:: EXERCISE DESCRIPTION ::
Repeat the entries that appear below, exactly as they are given.

Entries taken from a collection
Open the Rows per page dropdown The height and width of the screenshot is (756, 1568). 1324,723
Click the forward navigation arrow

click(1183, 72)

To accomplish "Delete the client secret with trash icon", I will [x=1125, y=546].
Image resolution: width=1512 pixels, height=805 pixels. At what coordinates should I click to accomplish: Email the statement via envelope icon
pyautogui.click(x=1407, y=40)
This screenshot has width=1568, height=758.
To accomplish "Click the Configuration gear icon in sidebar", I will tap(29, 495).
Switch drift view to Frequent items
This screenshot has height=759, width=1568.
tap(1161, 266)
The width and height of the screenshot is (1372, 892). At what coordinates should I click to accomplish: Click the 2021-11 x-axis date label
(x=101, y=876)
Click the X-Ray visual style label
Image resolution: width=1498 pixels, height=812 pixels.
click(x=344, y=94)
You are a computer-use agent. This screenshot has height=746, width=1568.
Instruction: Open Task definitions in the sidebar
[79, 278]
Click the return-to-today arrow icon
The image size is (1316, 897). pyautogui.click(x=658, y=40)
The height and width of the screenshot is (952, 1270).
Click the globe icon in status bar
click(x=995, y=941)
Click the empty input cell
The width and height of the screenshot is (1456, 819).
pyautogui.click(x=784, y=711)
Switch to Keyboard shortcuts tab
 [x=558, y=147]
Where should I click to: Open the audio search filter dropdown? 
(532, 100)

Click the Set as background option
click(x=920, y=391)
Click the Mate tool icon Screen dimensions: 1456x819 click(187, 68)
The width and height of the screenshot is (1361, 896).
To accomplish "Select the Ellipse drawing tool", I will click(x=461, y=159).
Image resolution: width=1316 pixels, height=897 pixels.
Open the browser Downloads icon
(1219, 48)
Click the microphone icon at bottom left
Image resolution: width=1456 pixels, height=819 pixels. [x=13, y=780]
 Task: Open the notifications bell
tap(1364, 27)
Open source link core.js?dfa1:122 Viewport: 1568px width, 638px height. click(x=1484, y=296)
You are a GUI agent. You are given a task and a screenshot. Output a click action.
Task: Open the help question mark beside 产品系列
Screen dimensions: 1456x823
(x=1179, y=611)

:: OUTPUT OF THE TASK ::
Open the Rows per page dropdown The height and width of the screenshot is (756, 1568). 1324,723
Click the forward navigation arrow

click(1183, 72)

To accomplish "Delete the client secret with trash icon", I will [x=1125, y=546].
Image resolution: width=1512 pixels, height=805 pixels. At what coordinates should I click to accomplish: Email the statement via envelope icon
pyautogui.click(x=1407, y=40)
This screenshot has width=1568, height=758.
To accomplish "Click the Configuration gear icon in sidebar", I will tap(29, 495).
Switch drift view to Frequent items
This screenshot has height=759, width=1568.
tap(1161, 266)
The width and height of the screenshot is (1372, 892). At what coordinates should I click to accomplish: Click the 2021-11 x-axis date label
(x=101, y=876)
Click the X-Ray visual style label
Image resolution: width=1498 pixels, height=812 pixels.
click(x=344, y=94)
You are a computer-use agent. This screenshot has height=746, width=1568.
Instruction: Open Task definitions in the sidebar
[79, 278]
Click the return-to-today arrow icon
The image size is (1316, 897). pyautogui.click(x=658, y=40)
The height and width of the screenshot is (952, 1270).
Click the globe icon in status bar
click(x=995, y=941)
Click the empty input cell
The width and height of the screenshot is (1456, 819).
pyautogui.click(x=784, y=711)
Switch to Keyboard shortcuts tab
 [x=558, y=147]
Where should I click to: Open the audio search filter dropdown? 
(532, 100)

Click the Set as background option
click(x=920, y=391)
Click the Mate tool icon Screen dimensions: 1456x819 click(187, 68)
The width and height of the screenshot is (1361, 896).
To accomplish "Select the Ellipse drawing tool", I will click(x=461, y=159).
Image resolution: width=1316 pixels, height=897 pixels.
Open the browser Downloads icon
(1219, 48)
Click the microphone icon at bottom left
Image resolution: width=1456 pixels, height=819 pixels. [x=13, y=780]
 Task: Open the notifications bell
tap(1364, 27)
Open source link core.js?dfa1:122 Viewport: 1568px width, 638px height. click(x=1484, y=296)
You are a GUI agent. You are given a task and a screenshot. Output a click action.
Task: Open the help question mark beside 产品系列
Screen dimensions: 1456x823
(x=1179, y=611)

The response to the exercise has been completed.